Living standards will almost certainly be better for the next generation – so why is there a correlation between prosperity and pessimism?
The official statistics are clear. Our generation is better off, safer and destined to live longer than our parents’ generation – and probably than any preceding generation. True, living standards in Britain and many other countries have stalled in the past few years, but this doesn’t invalidate the larger truth. And even if the long-term growth rate is just 2% a year, living standards generally will double in the next 35 years. We ought to be optimistic about the long-term future, hover much we fear short-term austerity.
Yet that’s not how people in much of the world feel. YouGov has conducted a seven-nation study for the Legatum think tank. We asked people whether they agreed or disagreed with a number of statements. Much of the study concerned attitudes to capitalism. But one question raised a larger issue. We asked people whether they agreed or disagreed that ‘the next generation will probably be richer, safer and healthier than the last’.
The results are ranked, from left to right, from optimism to pessimism. The most optimistic of the seven countries is India, while the most pessimistic is the United States. What is striking is that there seems to be a strong correlation between prosperity and pessimism. India is by far the poorest country in our list (per capita income, in terms of purchasing power parity, is $6,000 a year), while the US is the richest ($55,000 a year). Indeed, the gulf in optimism between the three gloomiest countries (Britain, Germany and the US) matches the gulf in income. Britain is the poorest of the rich three, with per capita PPP income of $40,000 a year, while the per capita income of the four other countries is $16,000 a year or less.
Why is this? One possible reason is that prosperity generates a fear that things could get worse – while people in poorer countries really do think that, in the words of the song adopted by Labour as its unofficial anthem in the early Blair years, ‘things can only get better’. However, I suspect that is, at most, only a partial explanation. In general, India, Thailand and Indonesia have all become significantly richer, or at least less poor, in the past 20 years or so. (Brazil sits in the middle, in terms of both economic performance and the balance of optimists and pessimists.) It is therefore more likely that their relative optimism flows less from their poverty than from a perception that things are broadly getting better and will continue to do so.
In contrast, the dearth of optimism in Britain, Germany and the US flows less from a fear that today’s good fortune might be fragile, than a sense that most of us don’t feel that things today are going that well. Past YouGov research in Britain has found consistently that, whatever the official statistics say, things have got worse in Britain in the past 20-30 years – whether in terms of living standards, the crime rate or the quality of schools and health care. Rising inequality has played a part in this. People who see the rich getting much richer are less likely to feel content if their own living standards are rising only slowly.

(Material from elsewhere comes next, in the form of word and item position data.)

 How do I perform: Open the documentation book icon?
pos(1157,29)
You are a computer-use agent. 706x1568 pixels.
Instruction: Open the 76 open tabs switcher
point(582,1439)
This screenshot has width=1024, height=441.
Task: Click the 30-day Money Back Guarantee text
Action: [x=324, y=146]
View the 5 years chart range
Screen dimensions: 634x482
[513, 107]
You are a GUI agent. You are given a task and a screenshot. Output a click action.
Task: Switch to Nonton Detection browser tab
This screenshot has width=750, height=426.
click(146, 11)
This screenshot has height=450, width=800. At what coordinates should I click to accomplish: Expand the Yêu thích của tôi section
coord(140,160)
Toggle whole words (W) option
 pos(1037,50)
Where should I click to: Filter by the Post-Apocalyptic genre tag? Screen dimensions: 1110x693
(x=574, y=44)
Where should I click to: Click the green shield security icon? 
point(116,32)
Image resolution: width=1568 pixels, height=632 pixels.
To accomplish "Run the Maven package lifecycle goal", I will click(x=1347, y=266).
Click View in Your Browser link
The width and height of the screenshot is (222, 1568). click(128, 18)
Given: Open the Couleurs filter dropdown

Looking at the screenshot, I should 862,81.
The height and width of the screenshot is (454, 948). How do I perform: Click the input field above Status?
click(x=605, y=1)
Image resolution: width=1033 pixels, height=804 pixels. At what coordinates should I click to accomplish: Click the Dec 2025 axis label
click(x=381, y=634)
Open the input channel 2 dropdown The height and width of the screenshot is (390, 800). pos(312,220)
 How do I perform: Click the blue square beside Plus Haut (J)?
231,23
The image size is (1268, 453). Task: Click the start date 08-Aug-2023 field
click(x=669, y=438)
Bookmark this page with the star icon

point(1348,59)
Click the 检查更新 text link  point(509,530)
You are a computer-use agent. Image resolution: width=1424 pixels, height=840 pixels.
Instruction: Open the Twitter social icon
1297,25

Relative living standards within a society matter as much as, perhaps more than, absolute living standards.
This pervasive feeling of gloom in better-off countries helps to explain the rise of insurgent parties and politicians in so much of Europe – and, indeed, the US: look at the continuing popularity of Donald Trump and Ben Carson ahead of the Republican Party’s primaries. If they are to revive their fortunes, mainstream politicians need not only to present specific, effective policies on such matters as austerity and immigration. They must also persuade voters of something more fundamental: that life today is not as bad as millions of voters feel, and that the future is not as bleak as they fear – and that the fruits of growth will be shared more fairly in the next twenty years or so than they have been in the past twenty.